Am Thema Lebensmittelverschwendung komm niemand vorbei, wer das Ziel Nachhaltigkeit verfolgt. 85 Kilogramm wirft jeder deutsche Privathaushalt im Jahr durchschnittlich weg. Auch in Erzeugung, Handel und Gastronomie landen viel zu viele kostbare Nahrungsmittel im Müll.

An guten Ideen und Ansätzen Lebensmittelverschwendung zu bekämpfen mangelt es nicht. Einige Unternehmen des Lebensmitteleinzelhandels engagieren sich bereits gegen Verschwendung. Sie optimieren ihre Prozesse, arbeiten mit den Tafeln zusammen, schulen Mitarbeiterinnen und Mitarbeiter und klären Verbraucherinnen und Verbraucher aktiv auf, etwa über das Mindesthaltbarkeitsdatum. Die Bundesregierung hat ihrerseits im Februar eine Nationale Strategie zur Reduzierung der Lebensmittelverschwendung auf den Weg gebracht.

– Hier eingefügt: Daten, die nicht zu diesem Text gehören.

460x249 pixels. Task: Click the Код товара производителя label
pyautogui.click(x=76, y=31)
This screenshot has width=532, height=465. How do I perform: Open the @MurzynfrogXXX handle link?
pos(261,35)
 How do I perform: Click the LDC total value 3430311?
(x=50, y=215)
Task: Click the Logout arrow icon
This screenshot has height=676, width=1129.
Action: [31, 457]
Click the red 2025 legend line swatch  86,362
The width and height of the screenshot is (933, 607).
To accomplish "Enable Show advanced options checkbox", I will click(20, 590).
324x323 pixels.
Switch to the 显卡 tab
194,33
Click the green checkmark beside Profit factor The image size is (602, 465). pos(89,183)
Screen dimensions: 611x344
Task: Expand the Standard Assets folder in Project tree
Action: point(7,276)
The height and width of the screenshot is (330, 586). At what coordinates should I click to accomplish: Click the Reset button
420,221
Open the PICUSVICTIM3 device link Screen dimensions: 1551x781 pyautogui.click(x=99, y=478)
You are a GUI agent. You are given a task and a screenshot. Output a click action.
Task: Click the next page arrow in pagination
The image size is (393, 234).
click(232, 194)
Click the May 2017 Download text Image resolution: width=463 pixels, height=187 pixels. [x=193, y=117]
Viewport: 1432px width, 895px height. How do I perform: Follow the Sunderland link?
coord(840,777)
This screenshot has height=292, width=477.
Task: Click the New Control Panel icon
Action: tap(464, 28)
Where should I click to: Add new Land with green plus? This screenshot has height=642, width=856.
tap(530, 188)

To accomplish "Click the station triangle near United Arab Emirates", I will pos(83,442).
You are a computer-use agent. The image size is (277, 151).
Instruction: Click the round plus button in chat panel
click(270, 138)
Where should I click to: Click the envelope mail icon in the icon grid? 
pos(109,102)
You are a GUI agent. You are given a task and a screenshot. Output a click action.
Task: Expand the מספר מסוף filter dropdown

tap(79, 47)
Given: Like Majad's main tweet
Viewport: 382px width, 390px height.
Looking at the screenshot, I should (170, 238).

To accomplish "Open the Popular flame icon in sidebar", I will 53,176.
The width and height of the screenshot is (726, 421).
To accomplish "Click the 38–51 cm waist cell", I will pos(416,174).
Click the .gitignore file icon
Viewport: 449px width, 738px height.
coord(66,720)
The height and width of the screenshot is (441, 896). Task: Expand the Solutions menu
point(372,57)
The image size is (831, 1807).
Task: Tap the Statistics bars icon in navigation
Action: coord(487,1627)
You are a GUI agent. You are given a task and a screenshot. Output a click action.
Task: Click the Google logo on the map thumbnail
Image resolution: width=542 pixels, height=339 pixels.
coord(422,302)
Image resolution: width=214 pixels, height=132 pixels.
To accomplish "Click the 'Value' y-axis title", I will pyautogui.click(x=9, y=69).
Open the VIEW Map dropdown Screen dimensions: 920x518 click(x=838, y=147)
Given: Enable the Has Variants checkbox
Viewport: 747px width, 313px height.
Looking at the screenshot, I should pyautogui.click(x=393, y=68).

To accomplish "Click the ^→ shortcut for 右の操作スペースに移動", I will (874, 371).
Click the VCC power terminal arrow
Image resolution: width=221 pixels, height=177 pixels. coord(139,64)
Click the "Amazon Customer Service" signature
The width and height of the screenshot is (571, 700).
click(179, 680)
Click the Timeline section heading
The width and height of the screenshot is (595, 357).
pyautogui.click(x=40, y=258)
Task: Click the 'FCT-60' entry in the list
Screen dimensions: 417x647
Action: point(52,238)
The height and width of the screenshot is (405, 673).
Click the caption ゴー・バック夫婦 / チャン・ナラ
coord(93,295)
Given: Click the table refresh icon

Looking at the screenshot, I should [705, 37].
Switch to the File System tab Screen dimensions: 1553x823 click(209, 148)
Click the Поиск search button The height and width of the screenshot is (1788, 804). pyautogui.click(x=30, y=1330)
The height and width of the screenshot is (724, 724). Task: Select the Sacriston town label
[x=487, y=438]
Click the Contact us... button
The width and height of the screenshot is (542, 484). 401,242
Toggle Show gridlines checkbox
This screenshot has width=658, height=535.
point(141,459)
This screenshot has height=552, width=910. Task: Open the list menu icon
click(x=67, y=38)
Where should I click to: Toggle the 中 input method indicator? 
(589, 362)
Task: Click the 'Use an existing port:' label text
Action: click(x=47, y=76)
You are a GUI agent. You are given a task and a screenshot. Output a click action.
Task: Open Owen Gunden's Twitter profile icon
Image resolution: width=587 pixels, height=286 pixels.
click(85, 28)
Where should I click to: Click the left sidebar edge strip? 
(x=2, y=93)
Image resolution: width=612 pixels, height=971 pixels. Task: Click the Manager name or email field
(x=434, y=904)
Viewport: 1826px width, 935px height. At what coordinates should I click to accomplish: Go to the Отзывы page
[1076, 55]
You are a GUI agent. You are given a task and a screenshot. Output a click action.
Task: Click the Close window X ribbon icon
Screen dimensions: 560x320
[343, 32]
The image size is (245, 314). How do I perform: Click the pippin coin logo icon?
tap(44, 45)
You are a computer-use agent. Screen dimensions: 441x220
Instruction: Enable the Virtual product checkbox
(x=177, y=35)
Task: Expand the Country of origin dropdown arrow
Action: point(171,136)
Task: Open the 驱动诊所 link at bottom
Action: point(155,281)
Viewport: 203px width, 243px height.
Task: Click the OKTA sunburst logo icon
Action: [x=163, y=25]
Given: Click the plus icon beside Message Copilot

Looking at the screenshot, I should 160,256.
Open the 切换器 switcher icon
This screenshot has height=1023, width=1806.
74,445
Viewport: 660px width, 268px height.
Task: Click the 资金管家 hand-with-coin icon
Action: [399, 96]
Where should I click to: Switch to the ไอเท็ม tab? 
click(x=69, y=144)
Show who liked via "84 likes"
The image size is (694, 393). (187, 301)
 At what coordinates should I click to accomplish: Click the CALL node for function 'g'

Doch es bleibt noch Luft nach oben. Dabei muss die gesamte Wertschöpfungskette in die Pflicht genommen werden, neben dem Handel also etwa Lebensmittelerzeuger, Gastronomie und Privathaushalte. Um die Verschwendung in den privaten Haushalten anzugehen, appellieren wir insbesondere an die Länder, der Ernährungsbildung eine größere Rolle in den Lehrplänen einzuräumen. Organisationen wie die Tafeln wollen wir finanziell stärker unterstützen und Hürden, die die Weitergabe von Lebensmitteln zu wohltätigen Zwecken erschweren, so weit wie möglich senken. Zudem müssen die Themen Lebensmittelverschwendung und Verpackungsmüll enger miteinander verknüpft und gemeinsam angegangen werden.